Data for this task:
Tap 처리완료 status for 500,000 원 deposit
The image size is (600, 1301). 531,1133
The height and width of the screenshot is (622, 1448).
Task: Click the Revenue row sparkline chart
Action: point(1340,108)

Prompt: Return each line of the items above that contains the word "status". Case counts.

Solution to this exercise:
Tap 처리완료 status for 500,000 원 deposit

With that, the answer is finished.